WRITTEN PROBLEM
Rewrite the material below from the line containing "The image size is (1456, 823)." down to the line containing "will [698, 342].", both lines included. Keep every request as it is, and shift each coordinate in the answers by adding 14 to it.

○ ○ ○

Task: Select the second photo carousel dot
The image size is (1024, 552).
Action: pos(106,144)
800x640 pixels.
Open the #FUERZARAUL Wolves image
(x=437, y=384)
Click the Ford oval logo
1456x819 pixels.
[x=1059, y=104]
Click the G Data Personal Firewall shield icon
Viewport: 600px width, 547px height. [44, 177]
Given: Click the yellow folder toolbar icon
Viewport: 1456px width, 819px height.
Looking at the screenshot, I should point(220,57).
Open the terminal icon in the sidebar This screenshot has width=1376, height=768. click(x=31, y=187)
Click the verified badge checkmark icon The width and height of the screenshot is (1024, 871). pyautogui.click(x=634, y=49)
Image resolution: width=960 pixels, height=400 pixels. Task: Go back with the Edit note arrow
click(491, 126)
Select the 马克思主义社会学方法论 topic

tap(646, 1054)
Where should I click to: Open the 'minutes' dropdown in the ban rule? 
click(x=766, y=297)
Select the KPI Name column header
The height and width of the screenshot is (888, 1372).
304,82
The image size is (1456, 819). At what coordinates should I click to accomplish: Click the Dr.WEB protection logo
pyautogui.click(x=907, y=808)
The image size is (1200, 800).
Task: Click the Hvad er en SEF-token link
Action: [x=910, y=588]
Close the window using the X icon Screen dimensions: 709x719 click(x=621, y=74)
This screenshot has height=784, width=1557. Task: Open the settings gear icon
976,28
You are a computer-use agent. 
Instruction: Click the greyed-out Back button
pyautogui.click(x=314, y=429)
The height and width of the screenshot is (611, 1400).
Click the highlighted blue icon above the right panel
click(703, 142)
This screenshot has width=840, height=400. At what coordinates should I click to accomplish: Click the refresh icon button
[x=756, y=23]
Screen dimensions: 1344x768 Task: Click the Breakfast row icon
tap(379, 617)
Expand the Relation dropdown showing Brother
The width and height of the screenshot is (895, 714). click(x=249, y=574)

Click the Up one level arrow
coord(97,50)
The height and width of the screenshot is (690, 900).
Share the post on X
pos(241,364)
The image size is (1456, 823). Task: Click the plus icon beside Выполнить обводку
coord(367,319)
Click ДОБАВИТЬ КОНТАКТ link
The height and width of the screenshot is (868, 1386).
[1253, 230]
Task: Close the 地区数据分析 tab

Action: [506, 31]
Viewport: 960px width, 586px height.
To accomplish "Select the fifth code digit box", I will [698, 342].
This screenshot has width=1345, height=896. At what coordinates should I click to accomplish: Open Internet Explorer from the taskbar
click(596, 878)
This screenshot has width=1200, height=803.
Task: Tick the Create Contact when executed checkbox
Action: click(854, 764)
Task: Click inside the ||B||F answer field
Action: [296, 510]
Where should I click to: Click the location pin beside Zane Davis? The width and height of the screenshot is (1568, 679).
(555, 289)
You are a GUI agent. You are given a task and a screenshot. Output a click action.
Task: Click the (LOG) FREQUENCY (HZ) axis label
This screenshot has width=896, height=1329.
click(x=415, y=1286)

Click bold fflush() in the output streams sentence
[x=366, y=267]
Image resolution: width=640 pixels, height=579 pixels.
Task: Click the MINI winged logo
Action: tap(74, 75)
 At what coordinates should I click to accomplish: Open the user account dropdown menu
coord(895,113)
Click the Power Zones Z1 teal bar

○ ○ ○

EXERCISE SOLUTION
The image size is (1456, 823). Task: Click the plus icon beside Выполнить обводку
coord(381,333)
Click ДОБАВИТЬ КОНТАКТ link
The height and width of the screenshot is (868, 1386).
[1267, 244]
Task: Close the 地区数据分析 tab

Action: [520, 45]
Viewport: 960px width, 586px height.
To accomplish "Select the fifth code digit box", I will [712, 356].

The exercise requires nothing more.